◆ **SOURCE DATA**
________________________
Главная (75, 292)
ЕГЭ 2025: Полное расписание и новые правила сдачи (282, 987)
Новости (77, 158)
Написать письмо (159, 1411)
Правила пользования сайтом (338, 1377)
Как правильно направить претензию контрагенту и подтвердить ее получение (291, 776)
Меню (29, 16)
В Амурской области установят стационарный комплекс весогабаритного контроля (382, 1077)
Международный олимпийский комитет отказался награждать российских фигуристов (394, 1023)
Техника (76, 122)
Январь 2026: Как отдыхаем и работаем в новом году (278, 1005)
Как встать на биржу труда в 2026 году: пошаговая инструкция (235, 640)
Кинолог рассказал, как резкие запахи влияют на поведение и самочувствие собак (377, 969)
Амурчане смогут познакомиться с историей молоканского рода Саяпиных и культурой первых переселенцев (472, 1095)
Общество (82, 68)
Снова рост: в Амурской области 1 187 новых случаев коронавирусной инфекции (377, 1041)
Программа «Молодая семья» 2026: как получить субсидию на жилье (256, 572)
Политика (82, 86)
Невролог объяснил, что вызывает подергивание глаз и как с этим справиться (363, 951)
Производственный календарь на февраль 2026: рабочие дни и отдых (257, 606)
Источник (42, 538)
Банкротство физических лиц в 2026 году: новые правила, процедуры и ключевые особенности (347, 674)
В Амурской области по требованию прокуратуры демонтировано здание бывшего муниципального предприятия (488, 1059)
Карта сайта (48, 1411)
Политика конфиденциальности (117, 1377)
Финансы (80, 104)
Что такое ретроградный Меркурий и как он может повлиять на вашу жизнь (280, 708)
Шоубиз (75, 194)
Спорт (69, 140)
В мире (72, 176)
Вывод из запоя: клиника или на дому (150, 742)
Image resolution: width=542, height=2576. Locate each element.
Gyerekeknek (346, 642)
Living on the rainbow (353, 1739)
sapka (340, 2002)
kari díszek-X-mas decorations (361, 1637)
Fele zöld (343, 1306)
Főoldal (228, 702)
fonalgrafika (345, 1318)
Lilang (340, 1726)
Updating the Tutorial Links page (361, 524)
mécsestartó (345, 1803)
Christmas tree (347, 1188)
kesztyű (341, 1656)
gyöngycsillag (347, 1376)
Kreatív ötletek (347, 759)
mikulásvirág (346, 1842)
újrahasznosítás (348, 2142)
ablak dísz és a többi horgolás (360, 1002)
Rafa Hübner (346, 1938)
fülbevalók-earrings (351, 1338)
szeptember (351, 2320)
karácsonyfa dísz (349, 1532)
________________________
◆ **WHAT YOU SHOULD DO**
Return only those lines that run from the one containing "fülbevalók-earrings (351, 1338)" through the end of the entries, keeping each exactly as written.

◆ **ANSWER SPACE**
fülbevalók-earrings (351, 1338)
szeptember (351, 2320)
karácsonyfa dísz (349, 1532)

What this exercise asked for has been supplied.